Portugal 2-4 Germany: Portugal’s 4-2-3-1 met Germany’s 3-4-3 and the hosts’ points of attack pierced straight through the gaps
One of the loudest cheers of the evening came on 61 minutes, when No 20 flashed up on the fourth official’s board. Robin Gosens had just scored Germany’s fourth goal, his well-deserved reward for one of the performances of the tournament so far, and the partial crowd in Munich’s Allianz Arena lucky enough to witness it rose to salute him.
It was a standout team display too. Portugal and Germany put on the best show of Euro 2020 so far as two high-quality but totally different teams threw everything at each other, with fun results which brought the very best from Germany in particular. Much of the game’s beauty stemmed from an ugly mismatch on the flanks where Portugal’s forward-thinking wingers Bernardo Silva and Diogo Jota didn’t fancy the job of tracking Germany’s attacking wingbacks, causing overloads and counter-attacks and patches of joyous mayhem.
Portugal’s 4-2-3-1 met Germany’s 3-4-3, and the hosts’ points of attack pierced straight through the gaps. Tactical nuance doesn’t entirely explain away moments of self-harm like a brace of own goals, but Germany’s shape certainly played its part in coaxing out Portugal’s first-half implosion. An often narrow front three of Thomas Muller, Kai Havertz and Serge Gnabry worried Portugal’s defence enough to leave wingbacks Joshua Kimmich and Gosens free to arrive in the box undetected, and both were involved in all four goals.
It was not as if Portugal weren’t warned. Gosens, who has honed his wingback craft at Atalanta over the past four years, had already signalled his threat raiding down Portugal’s right flank with an untracked run to the back-post and a brilliant karate-kick finish, before VAR spotted an offside in the build-up, and it would prove the first of several similar moments which decided this heavyweight contest.
Gosens kept coming and when he volleyed Kimmich’s high switch back across goal, Dias could only steer past goalkeeper Rui Patricio while trying to defend Havertz’s near-post run.
Moments later Gosens was flying up the outside of Portugal right-back Nelson Semedo once more, before cutting back for Thomas Muller who switched the ball to Kimmich arriving at the back post. Kimmich did well not only to sneak in unmarked and get on to the ball but to fire a hard cross back into a mix of bodies, where Raphael Guerreiro was the unfortunate man to shin one into his own net in a panic.
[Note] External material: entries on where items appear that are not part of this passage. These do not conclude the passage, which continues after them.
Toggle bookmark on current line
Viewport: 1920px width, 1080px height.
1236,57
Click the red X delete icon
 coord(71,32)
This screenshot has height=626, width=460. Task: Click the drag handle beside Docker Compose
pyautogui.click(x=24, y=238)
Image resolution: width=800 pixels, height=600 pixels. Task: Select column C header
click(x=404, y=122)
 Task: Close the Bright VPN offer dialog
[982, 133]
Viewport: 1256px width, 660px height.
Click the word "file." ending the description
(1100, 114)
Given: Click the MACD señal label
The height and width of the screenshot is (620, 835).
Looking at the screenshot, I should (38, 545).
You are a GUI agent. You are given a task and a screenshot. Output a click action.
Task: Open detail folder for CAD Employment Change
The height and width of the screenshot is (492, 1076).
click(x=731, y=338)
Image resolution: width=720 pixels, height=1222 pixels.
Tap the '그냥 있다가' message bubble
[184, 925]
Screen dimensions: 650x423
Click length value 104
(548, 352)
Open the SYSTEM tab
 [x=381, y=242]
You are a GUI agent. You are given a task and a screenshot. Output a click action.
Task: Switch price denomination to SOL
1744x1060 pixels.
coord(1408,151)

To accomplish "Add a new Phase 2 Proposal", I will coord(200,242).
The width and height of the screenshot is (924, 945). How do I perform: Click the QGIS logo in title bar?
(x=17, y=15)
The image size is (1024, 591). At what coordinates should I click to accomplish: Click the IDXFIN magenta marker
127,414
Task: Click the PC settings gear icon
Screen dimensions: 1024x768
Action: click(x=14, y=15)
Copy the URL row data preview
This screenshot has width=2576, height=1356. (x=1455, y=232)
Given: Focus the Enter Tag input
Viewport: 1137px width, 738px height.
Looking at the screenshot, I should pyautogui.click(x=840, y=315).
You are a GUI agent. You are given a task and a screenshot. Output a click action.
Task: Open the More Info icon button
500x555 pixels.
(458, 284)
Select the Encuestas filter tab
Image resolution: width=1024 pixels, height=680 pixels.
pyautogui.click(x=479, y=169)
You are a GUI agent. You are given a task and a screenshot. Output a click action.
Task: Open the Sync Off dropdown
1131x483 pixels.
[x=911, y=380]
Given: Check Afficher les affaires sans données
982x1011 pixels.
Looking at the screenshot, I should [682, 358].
That made it 2-1, a quick double overturning Cristiano Ronaldo’s opener which had come on the counter-attack against the run of play. Portugal’s was the best goal of the game, aesthetically speaking, a corner headed clear by Ronaldo himself before he sprinted up the other end to finish the move. But tactically it was something of an aberration and didn’t tell the story of a game which Portugal struggled to control.
Havertz looked genuinely downheartened to have been beaten to the ball by Dias for Germany’s equaliser but he finished a carbon-copy move early in the second half to get on the scoresheet, with Gosens again arriving in the left and squaring dangerously along the six-yard box for the Chelsea foward to tap in.
And then came Gosens goal, headed home at the back post and supplied by Kimmich of course, the two wingbacks combining to underline just how poorly Portugal dealt with their twin threat.
Where France were defensively disciplined against Germany, with Paul Pogba often seen sprinting towards his own goal into a right-back position to defend, Portugal failed to prepare or adapt. Head coach Fernando Santos attempted to react, eventually switching to 4-3-3, but if anything it seemed to give Toni Kroos and Ilkay Gundogan more space in their deep midfield roles as time dwindled away.
Dramatic conclusions will be drawn of course, but Portugal are not heading for the exit door any time soon and Germany are not nailed-on champions of Europe. This was a game when things just clicked into gear, and excellent players like Gosens and Kimmich made hay while the sun shined. Even so, it will have gone a long way to vindicating Joachim Low’s unpopular tactics in Germany, and might even have provided the country with a new star in the making.